Supplied records:
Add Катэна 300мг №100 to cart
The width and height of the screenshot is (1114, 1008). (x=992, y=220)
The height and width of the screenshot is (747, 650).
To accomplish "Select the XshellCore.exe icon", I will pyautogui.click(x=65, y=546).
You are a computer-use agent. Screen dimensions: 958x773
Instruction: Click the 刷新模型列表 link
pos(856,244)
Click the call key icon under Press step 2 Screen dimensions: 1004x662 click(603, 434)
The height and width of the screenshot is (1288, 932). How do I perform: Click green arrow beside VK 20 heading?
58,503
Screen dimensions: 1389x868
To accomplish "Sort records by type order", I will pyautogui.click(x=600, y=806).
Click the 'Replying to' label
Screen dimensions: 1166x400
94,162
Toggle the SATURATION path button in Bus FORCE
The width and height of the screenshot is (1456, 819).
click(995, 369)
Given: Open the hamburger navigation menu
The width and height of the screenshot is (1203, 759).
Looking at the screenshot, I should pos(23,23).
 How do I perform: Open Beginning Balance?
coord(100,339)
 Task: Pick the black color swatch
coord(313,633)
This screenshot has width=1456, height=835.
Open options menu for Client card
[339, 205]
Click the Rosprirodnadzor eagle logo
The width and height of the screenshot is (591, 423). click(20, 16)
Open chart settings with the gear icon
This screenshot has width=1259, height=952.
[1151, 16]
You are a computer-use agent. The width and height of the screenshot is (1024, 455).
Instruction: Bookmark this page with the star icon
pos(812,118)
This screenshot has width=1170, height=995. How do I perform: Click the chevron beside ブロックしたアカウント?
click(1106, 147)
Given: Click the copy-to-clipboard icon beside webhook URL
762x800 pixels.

Exercise prompt:
Recast all of the material above as a JSON list of strings, with one string for each line and blank lines omitted.

Full response:
[
  "Add Катэна 300мг №100 to cart",
  "The width and height of the screenshot is (1114, 1008). (x=992, y=220)",
  "The height and width of the screenshot is (747, 650).",
  "To accomplish \"Select the XshellCore.exe icon\", I will pyautogui.click(x=65, y=546).",
  "You are a computer-use agent. Screen dimensions: 958x773",
  "Instruction: Click the 刷新模型列表 link",
  "pos(856,244)",
  "Click the call key icon under Press step 2 Screen dimensions: 1004x662 click(603, 434)",
  "The height and width of the screenshot is (1288, 932). How do I perform: Click green arrow beside VK 20 heading?",
  "58,503",
  "Screen dimensions: 1389x868",
  "To accomplish \"Sort records by type order\", I will pyautogui.click(x=600, y=806).",
  "Click the 'Replying to' label",
  "Screen dimensions: 1166x400",
  "94,162",
  "Toggle the SATURATION path button in Bus FORCE",
  "The width and height of the screenshot is (1456, 819).",
  "click(995, 369)",
  "Given: Open the hamburger navigation menu",
  "The width and height of the screenshot is (1203, 759).",
  "Looking at the screenshot, I should pos(23,23).",
  " How do I perform: Open Beginning Balance?",
  "coord(100,339)",
  " Task: Pick the black color swatch",
  "coord(313,633)",
  "This screenshot has width=1456, height=835.",
  "Open options menu for Client card",
  "[339, 205]",
  "Click the Rosprirodnadzor eagle logo",
  "The width and height of the screenshot is (591, 423). click(20, 16)",
  "Open chart settings with the gear icon",
  "This screenshot has width=1259, height=952.",
  "[1151, 16]",
  "You are a computer-use agent. The width and height of the screenshot is (1024, 455).",
  "Instruction: Bookmark this page with the star icon",
  "pos(812,118)",
  "This screenshot has width=1170, height=995. How do I perform: Click the chevron beside ブロックしたアカウント?",
  "click(1106, 147)",
  "Given: Click the copy-to-clipboard icon beside webhook URL",
  "762x800 pixels."
]